The writing in this book was so well done - you could tell that Leadbetter agonized over all the word choices in order to find just the most precise word. But I found this book rather depressing. His life has been a dark one and it came through in the book. There was one very enlightening chapter describing the feelings of being suicidal.
Joy, Death and Joan Didion - I just didn't feel much joy while reading this memoir. Death was a prominent theme and not as much on Joan Didion as I would have like to have read. Joan was definitely a mentor and supporter but her influence was just not as in depth as I would have wanted.
The book was a worthwhile book to learn more about the inner workings of depression and suicide and for the prose.
Thank you to NetGalley for the ARC in exchange for my fair and honest opinion.
So interesting to be a "fly on the wall" in reading about some of Joan Didion's personal and daily details. Otherwise, this was an earnest but not especially fascinating memoir from Didion's personal assistant.
Didion's presence is liminal, so much so that including her name in the subtitle feels strictly like a marketing strategy. Leadbeater is a gifted writer and very honest, and yet there's something aloof about the whole work.

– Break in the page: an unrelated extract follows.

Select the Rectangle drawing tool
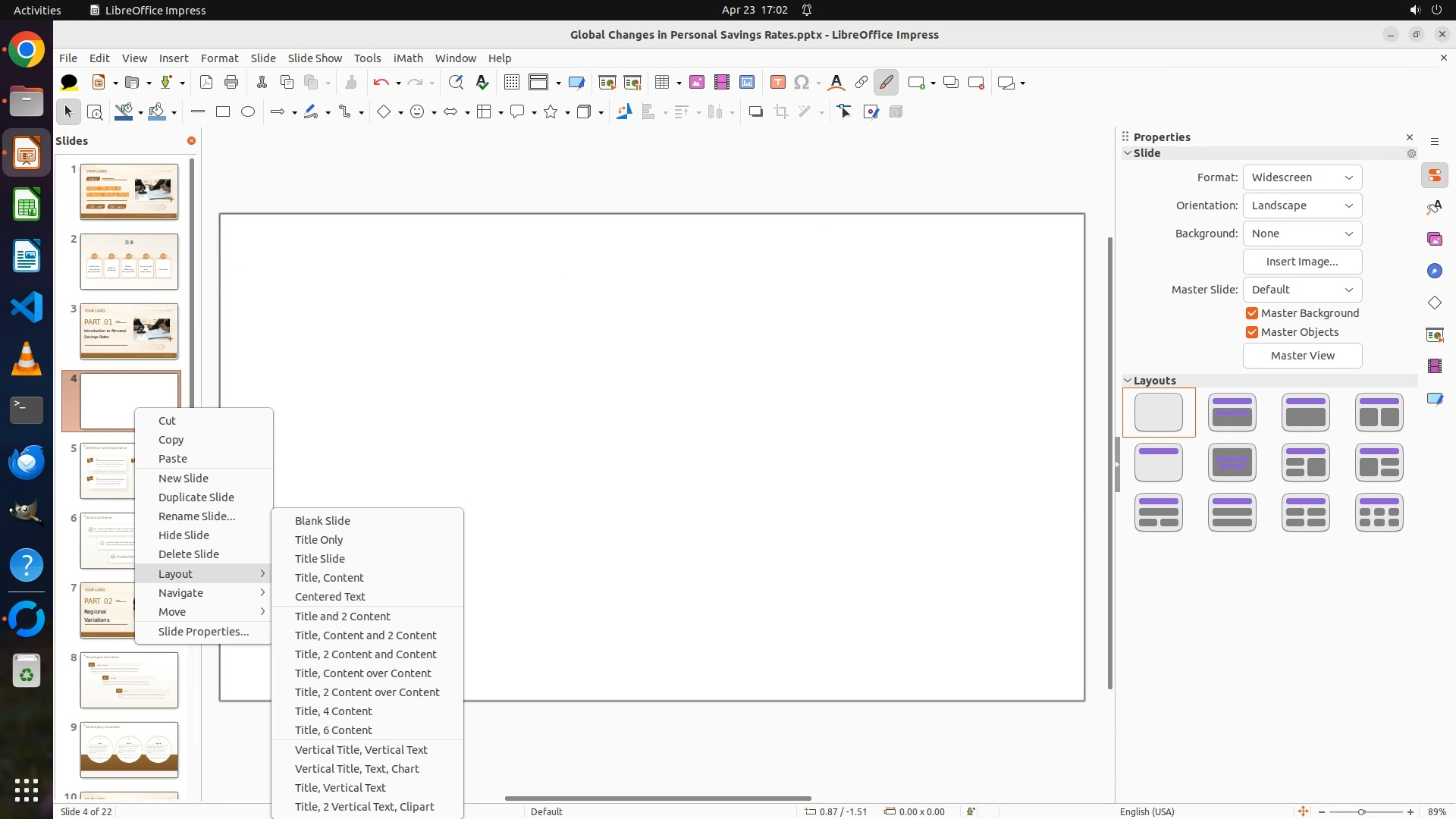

If you were hoping for Nunez on Sontag, this isn’t it. Didion makes very few appearances. Instead this is all about trauma and grief. I particularly appreciated the very real descriptions of what is like to have suicidal ideation.
I find it hard to review a book on somebody's life. I could relate to some of the same experiences the author faced. I would recommend reading this memoir.
A brutally honest meditation on class, family, mental health, and the struggles of elevating yourself from humble beginnings into the life you aspired to (and what that truly costs).